A long time ago, I wrote a piece about how my brother loves that show Ancient Aliens, on “The History Channel.” I use quotations because over the last few years, the channel seems more concerned with Bigfoot, pawn shops, and aliens than it does with actual history. But, suffice it to say, I don’t really care for Ancient Aliens and other similar shows. It’s not because I don’t believe that aliens exist, or even that I don’t believe aliens may have visited the earth. No, it’s because the arguments and “evidence” used on the show are absolutely ridiculous.
My brother and I were watching one such show the other day. I don’t remember what it was called, but it was hosted by the doofus with the spiked hair and goofy name from Ancient Aliens. You may recognize him from all of the memes out there that celebrate his bias toward aliens.
Anyway, he was on some sort of expedition exploring the ruins of Puma Punku in South America.
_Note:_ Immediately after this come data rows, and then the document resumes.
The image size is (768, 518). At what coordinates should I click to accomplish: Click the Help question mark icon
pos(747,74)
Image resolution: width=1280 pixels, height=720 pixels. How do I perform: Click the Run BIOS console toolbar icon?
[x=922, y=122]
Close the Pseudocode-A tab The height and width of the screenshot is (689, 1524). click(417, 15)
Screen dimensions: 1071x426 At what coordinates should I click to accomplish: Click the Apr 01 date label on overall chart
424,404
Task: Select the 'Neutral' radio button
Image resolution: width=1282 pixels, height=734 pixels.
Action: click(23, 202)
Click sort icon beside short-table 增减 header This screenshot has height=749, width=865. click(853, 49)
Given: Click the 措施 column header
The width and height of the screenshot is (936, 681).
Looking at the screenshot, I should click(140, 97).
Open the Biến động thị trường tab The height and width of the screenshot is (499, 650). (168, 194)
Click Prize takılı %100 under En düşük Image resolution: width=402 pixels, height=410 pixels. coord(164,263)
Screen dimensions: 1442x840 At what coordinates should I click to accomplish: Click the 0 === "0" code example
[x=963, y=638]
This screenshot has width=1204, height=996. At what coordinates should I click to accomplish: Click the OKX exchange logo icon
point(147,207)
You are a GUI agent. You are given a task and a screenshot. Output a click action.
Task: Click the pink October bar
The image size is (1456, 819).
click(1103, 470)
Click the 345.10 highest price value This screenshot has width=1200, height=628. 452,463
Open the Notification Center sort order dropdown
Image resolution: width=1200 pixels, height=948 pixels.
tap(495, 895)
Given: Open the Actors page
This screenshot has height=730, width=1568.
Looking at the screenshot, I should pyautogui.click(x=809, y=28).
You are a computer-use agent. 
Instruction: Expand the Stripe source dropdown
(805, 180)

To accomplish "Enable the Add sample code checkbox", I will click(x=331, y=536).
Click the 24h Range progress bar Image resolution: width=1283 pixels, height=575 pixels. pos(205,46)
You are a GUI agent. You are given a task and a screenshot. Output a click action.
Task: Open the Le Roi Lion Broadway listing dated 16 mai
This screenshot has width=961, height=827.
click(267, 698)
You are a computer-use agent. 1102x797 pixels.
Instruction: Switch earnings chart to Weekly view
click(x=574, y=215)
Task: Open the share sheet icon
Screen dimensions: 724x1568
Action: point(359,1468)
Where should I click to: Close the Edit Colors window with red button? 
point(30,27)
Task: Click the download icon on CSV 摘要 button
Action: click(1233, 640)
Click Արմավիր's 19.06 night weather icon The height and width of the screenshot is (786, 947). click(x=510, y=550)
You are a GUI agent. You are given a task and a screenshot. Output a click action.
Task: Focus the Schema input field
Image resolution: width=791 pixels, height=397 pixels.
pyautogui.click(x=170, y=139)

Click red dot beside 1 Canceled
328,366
This place is home to some amazing architecture and construction…which obviously means that aliens did it. Duh. And that seems to be the fallback argument for all of these shows: “These structures are too advanced for ancient man to have built.” Here are some examples what was “too advanced for ancient man.”
Here, the show provides some pretty stupid arguments about why ancient man couldn’t have built these:
1) The angles are too perfect.
2) The stones are too huge and there aren’t any trees around to move them via log rolling.
3) The natives didn’t even have a written language back then! How could they have built these?!
Let’s address these points, shall we?
As to the tree dilemma, the answer is fairly simple: just go get some goddamn trees. It doesn’t take much. You just have to, you know, walk down the hill and cut some down and then drag ’em back up. You know where else there wasn’t an abundance of trees? Egypt. You know, where the pyramids were built. They just imported them. Finding trees isn’t hard.
They didn’t have a written language? Oh, heavens! I guess it would impossible to draw out instructions. You know, like a blueprint. Seems pretty simple to me. In fact, we still do that. If anyone has ever assembled Ikea furniture, you know that all of their instructions are diagrams.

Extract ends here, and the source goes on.